For instance, there’s a team that conducts site advances ahead of the president’s arrival at a location.
Emmett explained that site advance work “can be as simple as merely finding an arrival point for the motorcade.” Other details may seem dull, but even minor matters, such as where a bathroom is located, are equally important. There’s also a telling passage in Emmett’s book about the Service and the president’s staff.
Emmett wrote:
“On each site advance, an agent is assigned a counterpart from the president’s staff to work with. This staff person is responsible for what the president will do at the site, including activities and the sequence of events. The agent is then responsible for preparing a security plan around the president’s itinerary.”
Emmett describes this as “time-consuming, detailed work.”
Ronald Kessler, in his book In the President’s Secret Service (2009) actually predicted lapses in security. Kessler also wrote about what he perceived as a flaw:
“Most days entail risk and demands and meticulous planning—sabotaged by the Secret Service’s practice of dangerously cutting corners. Agents who are concerned that the Secret Service is on the brink of a disaster say that only a director appointed from the outside can make the wholesale changes that are needed in the agency’s management and culture.”

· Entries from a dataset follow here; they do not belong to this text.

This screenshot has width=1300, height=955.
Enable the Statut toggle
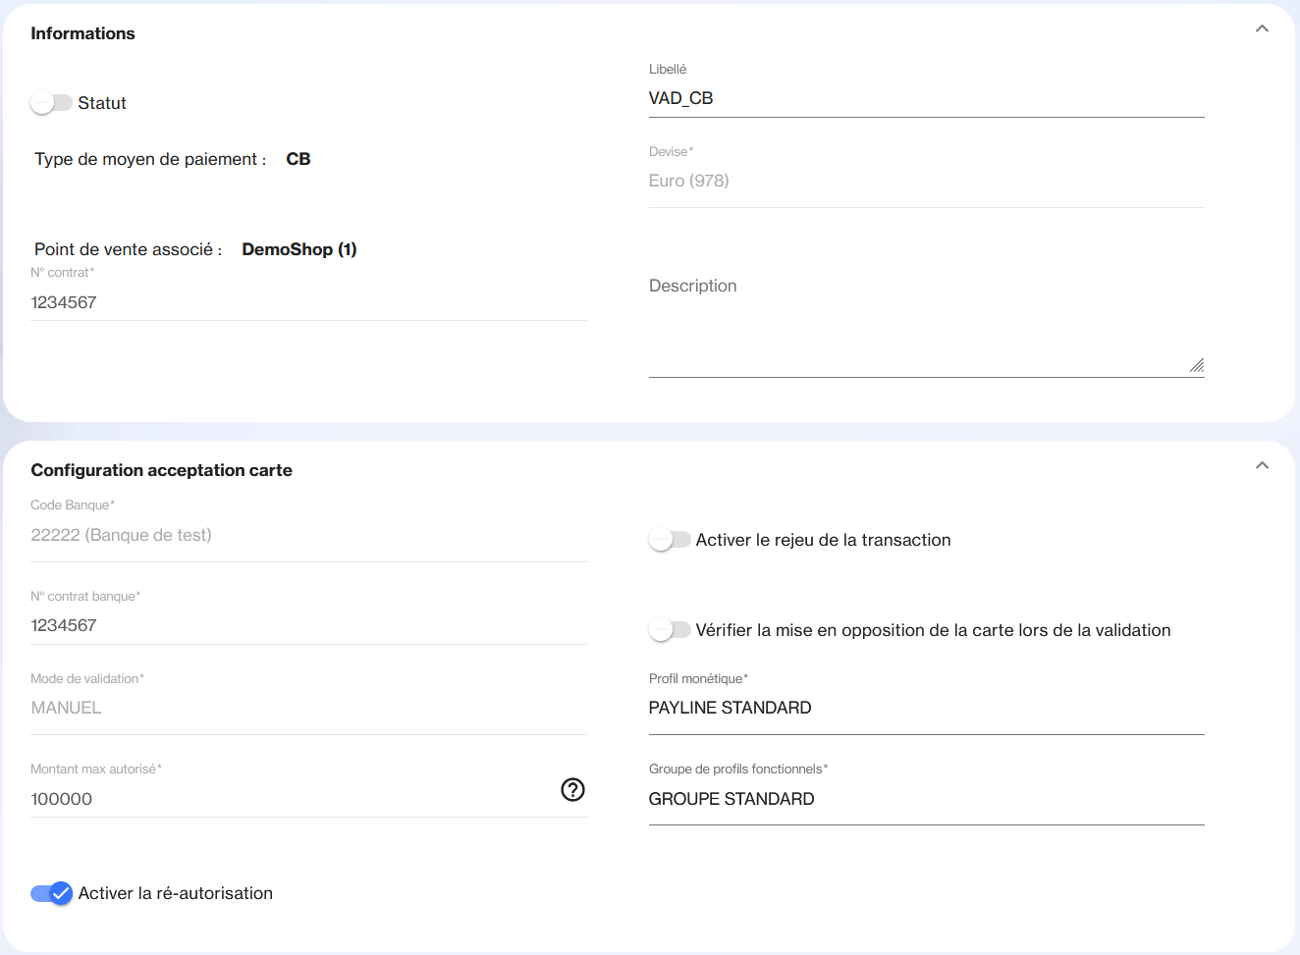pos(51,102)
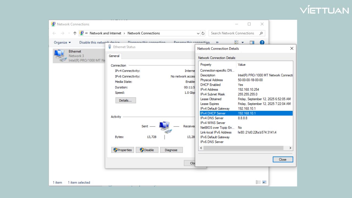This screenshot has height=198, width=352.
Task: Switch to large icons view in status bar
Action: tap(264, 182)
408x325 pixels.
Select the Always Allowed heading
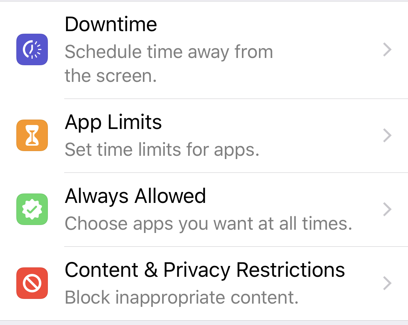coord(135,196)
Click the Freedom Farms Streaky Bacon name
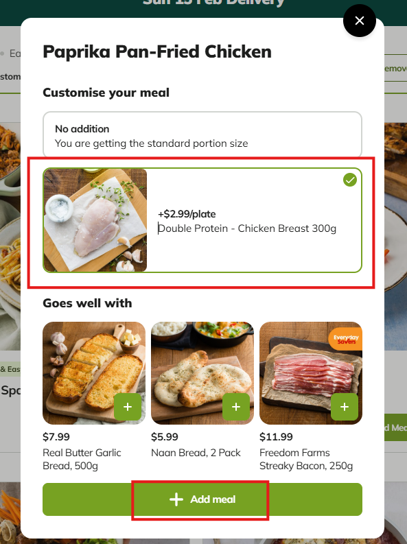The width and height of the screenshot is (407, 544). pyautogui.click(x=306, y=459)
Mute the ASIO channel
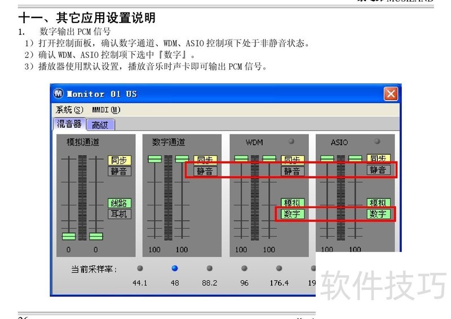The height and width of the screenshot is (319, 451). pos(378,170)

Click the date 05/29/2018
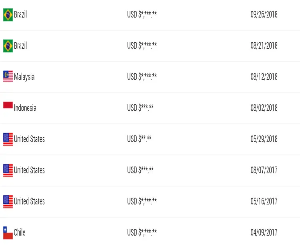(264, 139)
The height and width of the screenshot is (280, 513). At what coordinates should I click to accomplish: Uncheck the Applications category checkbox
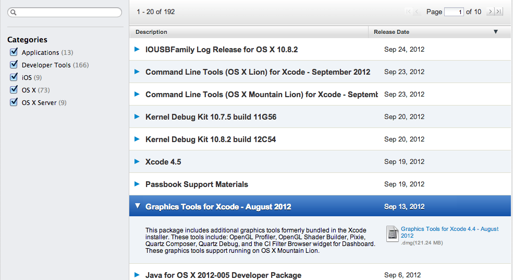click(14, 52)
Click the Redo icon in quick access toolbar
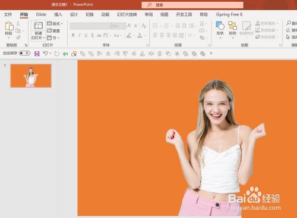 click(x=57, y=54)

Aside from explaining the multi-layered agency’s organization, Emmett also shared personal experiences with different presidents during his career in the Service. Among Emmett’s observations was the characterization of President Bill Clinton’s staff as “so different from that of George Herbert Walker Bush that they could have been from another planet.” Many of Clinton’s young staff initially came off as arrogant and, said Emmett, as “possessing no significant work experience.”
Kessler interviewed current and former agents who shared personal stories about the different styles of each president. Kessler wrote:
“In contrast to Jimmy Carter, Ronald Reagan treated Secret Service agents, the Air Force One crew, and the maids and butlers in the White House with respect.”
Kessler also wrote about the difference in media depictions and a president’s actual habits:
When he was in the White House, Carter would regularly make a show of going to the Oval Office at five A.M. or six A.M. to call attention to how hard he was working for the American people.
Kessler said Carter would work for about thirty minutes after arriving. Then he’d close the door and “take a nap.”
Both books give an inside view of how the Service functions, why each agency division’s work is vital to the president’s safety and examples of challenges inherent in protecting the most powerful leader in the free world.
The White House had no comment about the lapse in Cartagena. Fact is, the president’s staff should have known about it, and they might have taken preemptive measures to prevent embarrassment for the U.S. government at the hands of the agency tasked with making sure the president comes to no harm.
Emmett’s experiences reflect a man who viewed his Service job as critical to the wellbeing of the country, and he comes across as a man of honor. Emmett and other agents who serve with integrity contrast sharply to those who were sent home in shame from Cartagena.
Print Sources
Emmett, Dan. Within Arm’s Length. Bloomington, Ind.: iUniverse, 2012.
Kessler, Ronald. In the President’s Secret Service. New York: Crown Publishers, 2009.